When It's Beyond You
Consider recommending a therapist or counselor when:
- There's a history of abuse or trauma — If their inability to set boundaries connects to physical, sexual, or emotional abuse, they need trauma-informed professional help. Boundaries built on unprocessed trauma will collapse under pressure.
- They're in a currently dangerous relationship — If setting a boundary could trigger violence or escalation, safety planning must come before boundary-setting. Connect them with a domestic violence professional.
- Codependency patterns are deeply entrenched — If their entire identity is built around caring for others and they cannot imagine who they'd be without that role, they need more than a conversation or group can offer.
- They're experiencing clinical depression or anxiety — Chronic boundary violations often produce depression (from suppressed anger and loss of self) or anxiety (from constant hypervigilance). The symptoms may need clinical attention alongside boundary work.
- The relationship involves addiction — Boundaries with addicts require specialized support.

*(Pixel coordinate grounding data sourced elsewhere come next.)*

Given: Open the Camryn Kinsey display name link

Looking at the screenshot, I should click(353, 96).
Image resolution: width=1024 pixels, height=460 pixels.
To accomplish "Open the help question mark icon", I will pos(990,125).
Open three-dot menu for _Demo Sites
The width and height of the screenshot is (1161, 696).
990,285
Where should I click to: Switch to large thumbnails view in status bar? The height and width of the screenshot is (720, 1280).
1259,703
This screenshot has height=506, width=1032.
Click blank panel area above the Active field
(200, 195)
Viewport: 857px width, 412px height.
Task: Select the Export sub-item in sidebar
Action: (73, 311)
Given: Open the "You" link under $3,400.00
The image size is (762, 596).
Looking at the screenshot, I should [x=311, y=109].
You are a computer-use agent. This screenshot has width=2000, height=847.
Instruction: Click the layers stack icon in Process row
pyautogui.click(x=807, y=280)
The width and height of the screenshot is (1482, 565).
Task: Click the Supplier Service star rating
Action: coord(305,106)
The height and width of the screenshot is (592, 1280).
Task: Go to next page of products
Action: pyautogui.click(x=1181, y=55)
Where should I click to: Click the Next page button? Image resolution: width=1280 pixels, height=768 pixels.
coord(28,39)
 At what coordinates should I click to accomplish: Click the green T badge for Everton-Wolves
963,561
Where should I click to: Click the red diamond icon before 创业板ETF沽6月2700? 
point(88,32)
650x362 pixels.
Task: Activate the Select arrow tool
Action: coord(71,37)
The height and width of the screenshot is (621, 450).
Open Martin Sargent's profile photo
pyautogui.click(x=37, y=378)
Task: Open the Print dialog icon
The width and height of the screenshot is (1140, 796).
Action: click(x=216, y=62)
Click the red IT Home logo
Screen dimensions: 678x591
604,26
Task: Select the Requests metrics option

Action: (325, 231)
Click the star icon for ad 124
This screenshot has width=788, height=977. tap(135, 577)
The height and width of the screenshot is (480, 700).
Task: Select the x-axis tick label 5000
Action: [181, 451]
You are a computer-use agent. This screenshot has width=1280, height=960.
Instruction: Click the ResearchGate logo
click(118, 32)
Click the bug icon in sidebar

Connect them with Al-Anon, a recovery group, or a counselor experienced with addiction dynamics.
How to say it: "What you're dealing with goes deeper than just learning to say no. There are some wounds underneath this that a counselor could really help you process — someone who specializes in codependency, trauma, or relational patterns. This isn't about being broken. It's about getting the kind of help that can actually reach the root of what's been keeping you stuck. Would you be open to exploring that?"
National Domestic Violence Hotline: 1-800-799-7233
One Thing to Remember
The person in front of you isn't weak. They're likely someone who learned very early that their needs, feelings, and opinions didn't matter — or that expressing them would cost them love, safety, or belonging. Their boundary deficit isn't a character flaw; it's a survival strategy that worked in childhood but is destroying their adult life. Your job isn't to hand them a script and send them on their way. Your job is to help them see that they have a property line, that what's inside it belongs to them, and that reclaiming it is not selfish — it's the most loving thing they can do. Sometimes the most important thing you can say is: "It's okay to have a life that's yours."